### WORK TO DO
a – In the sermon excerpt on Job, what does Job curse in Job 3?
b – Set down everything in the sermon excerpt from "Have I any help" down to "your worldview collapses.", word for word.

### PROVIDED PASSAGE
□ □ □ □ □ □ □
Is my strength the strength of stones, or is my flesh bronze?
Have I any help in me,
when resource is driven from me?
Sermon Introduction:
I’m not arguing here that Job is sinning in any of his questions, or even in how he is feeling. This is properly lament. He’s struggling with what is happening. Why do we have 42 chapters of Job and not 2?
Because Job isn’t about what happens when your world collapses. Job is about what happens when your worldview collapses.
You see we all have what might be called a core narrative. It’s probably got several parts to it—we’re complicated after all. But we have central elements to our story. Things we tell ourselves. Sometimes they are true. Sometimes they aren’t true.
For Job and his friends part of their core narrative was something like “good things happen to good people, bad things happen to bad people.” If you seem to be cursed…well…you probably did something to deserve it. Repent....or to say it how we did earlier…learn your lesson, adjust to God’s will and not your own…and blessings will fall upon your head again.
Now don’t hear me wrong here…I’m firmly going to agree with what the text says here…Job didn’t sin at all in his words in the first two chapters. Nor am I saying that Job isn’t being authentic.
But I think what is happening here is that Job is still kind of propped up by that old core narrative…have you ever had something awful happen to you and for the first few weeks or so…it seems as if you’re spiritually heightened. You feel like saying stuff like Job did. And you mean every bit of it.
But after a bit of time…things start weighing on you a little. You’re trying to make sense of it all…and you’re attempting to adjust to a new normal. Your body, your mind, everything moves away from that initial shock.
We see that lament from Job in Job 3. He curses the day he was born. He’s letting those feelings out. He is engaging the emotions. He’s not doing anything wrong at all.
□ □ □ □ □ □ □
### DATA RECORDS
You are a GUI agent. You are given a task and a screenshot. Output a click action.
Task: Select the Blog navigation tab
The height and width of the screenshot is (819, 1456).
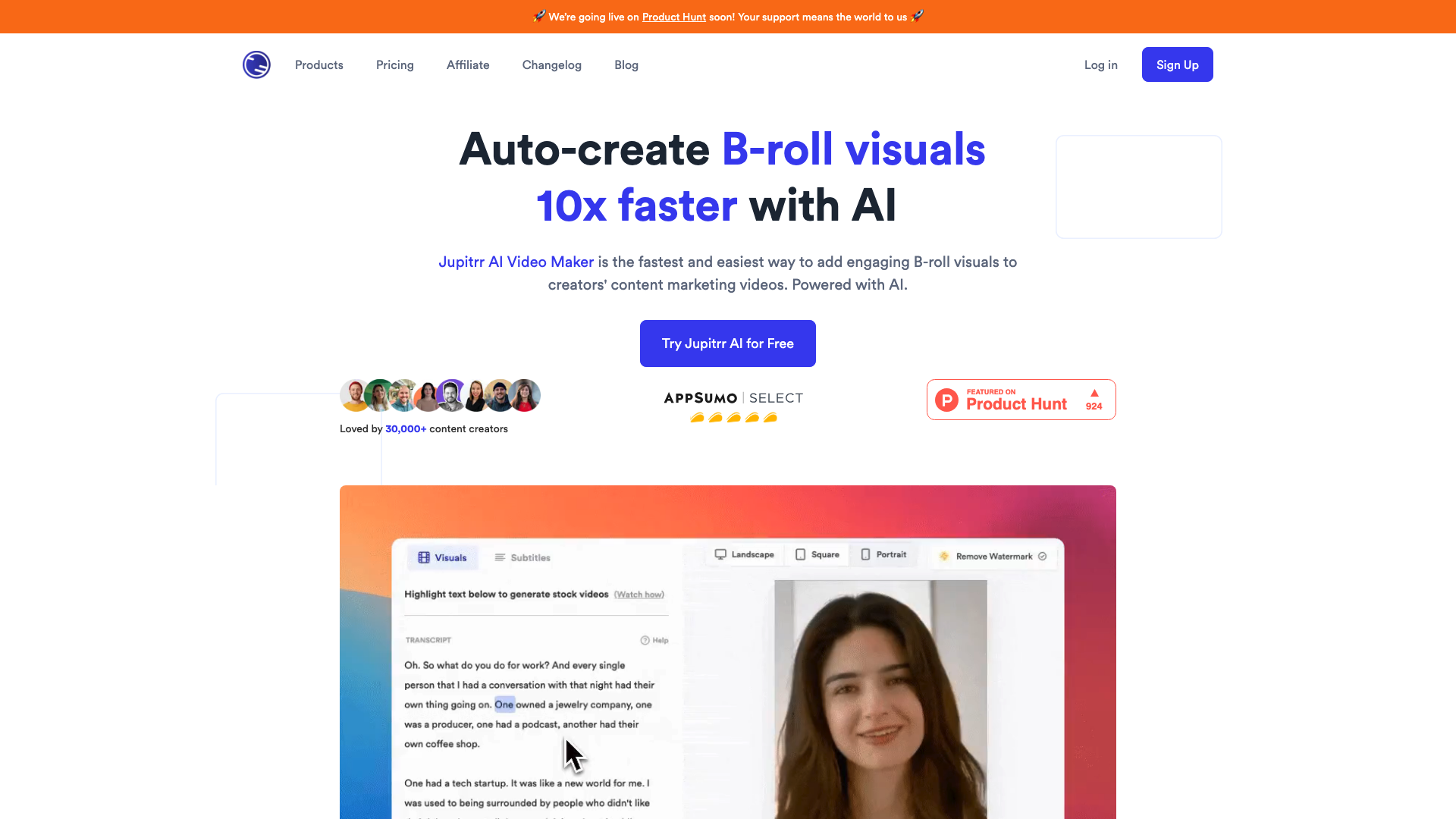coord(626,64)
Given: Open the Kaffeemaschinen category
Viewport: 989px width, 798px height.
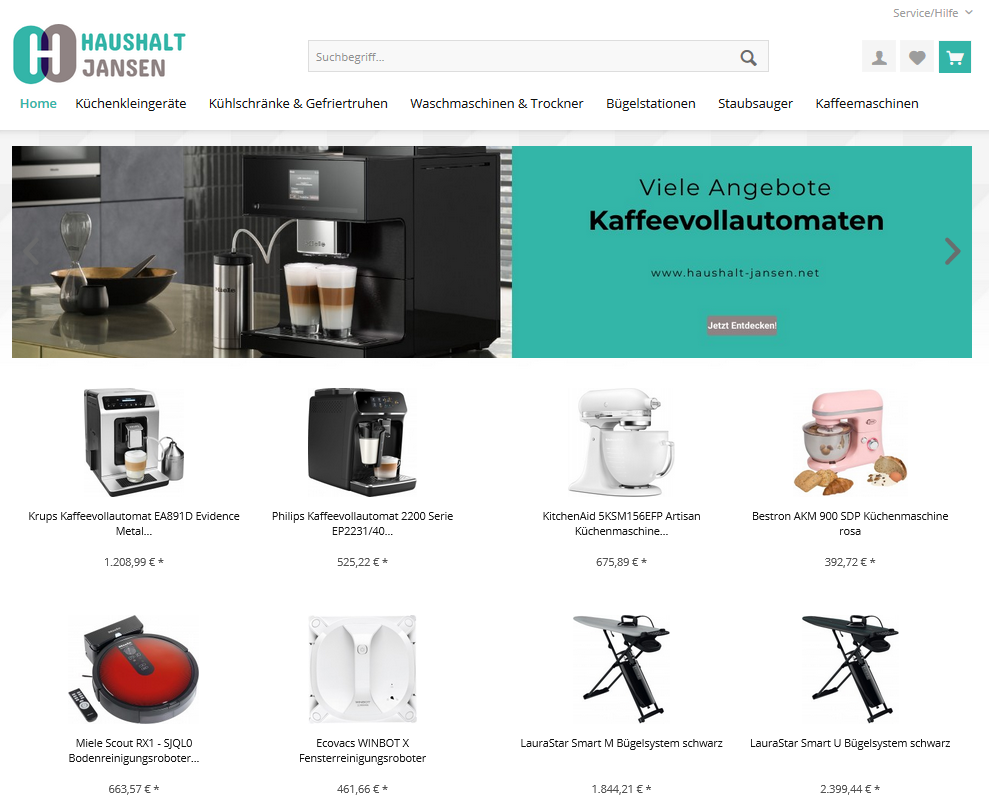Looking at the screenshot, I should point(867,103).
□ □ □ □ □ □ □
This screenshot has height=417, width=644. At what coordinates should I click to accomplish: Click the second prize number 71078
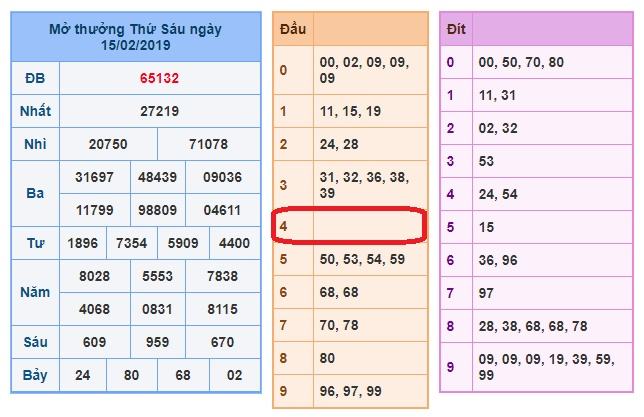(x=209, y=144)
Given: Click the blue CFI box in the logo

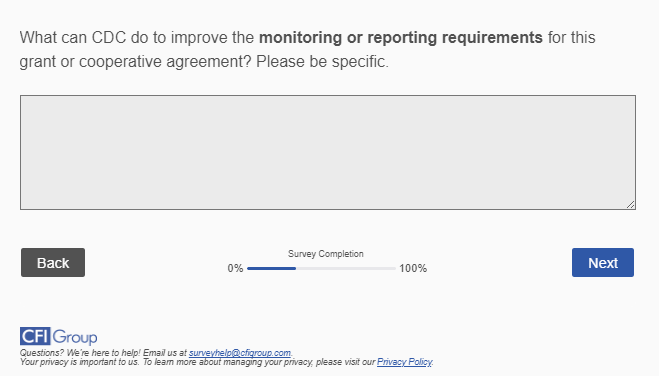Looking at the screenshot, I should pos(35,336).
□ □ □ □ □ □ □
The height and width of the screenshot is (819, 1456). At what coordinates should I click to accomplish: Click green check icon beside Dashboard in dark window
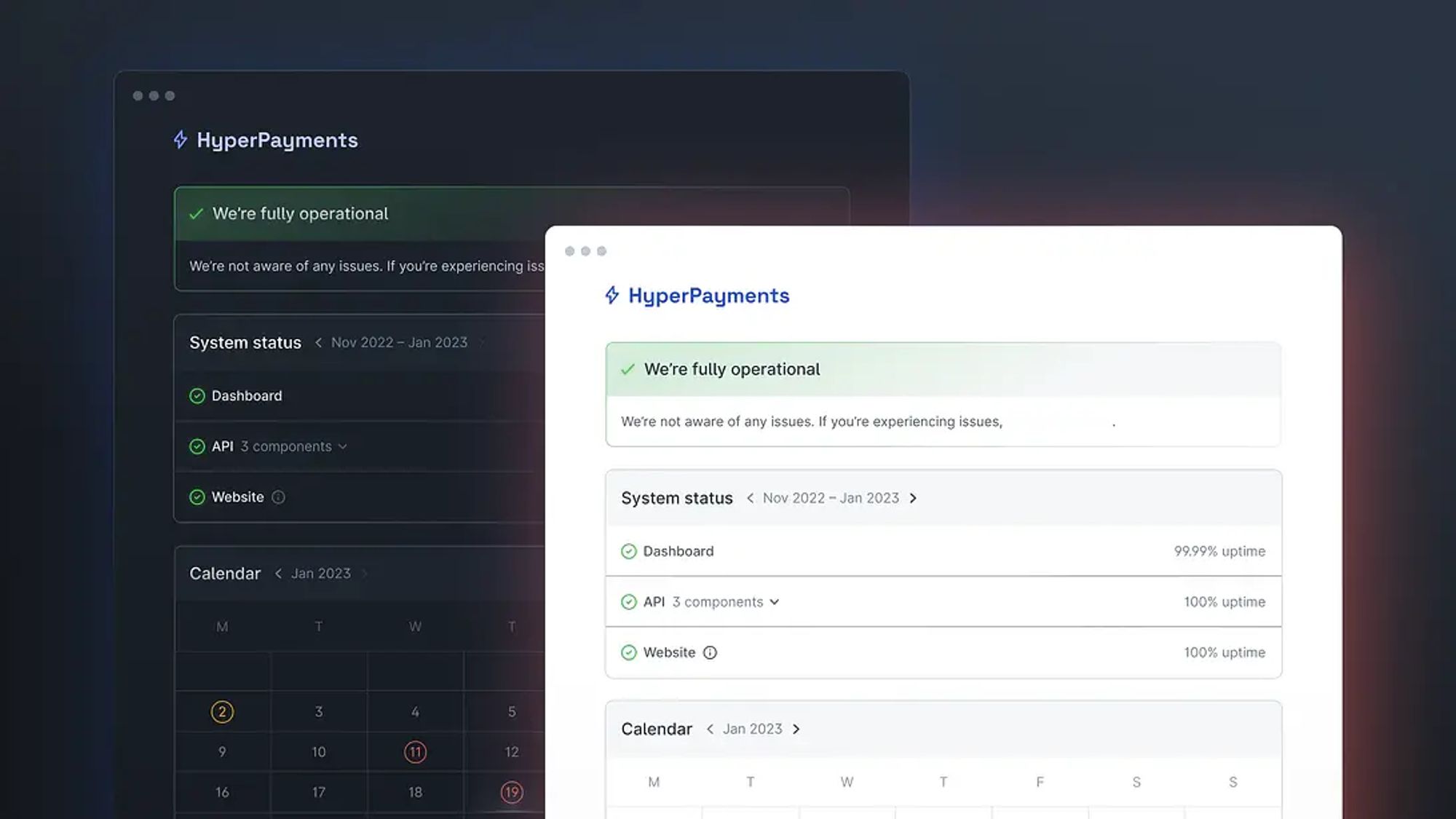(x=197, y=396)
□ □ □ □ □ □ □
### ANSWER SET
a – The day he was born.

b –
Have I any help in me,
when resource is driven from me?
Sermon Introduction:
I’m not arguing here that Job is sinning in any of his questions, or even in how he is feeling. This is properly lament. He’s struggling with what is happening. Why do we have 42 chapters of Job and not 2?
Because Job isn’t about what happens when your world collapses. Job is about what happens when your worldview collapses.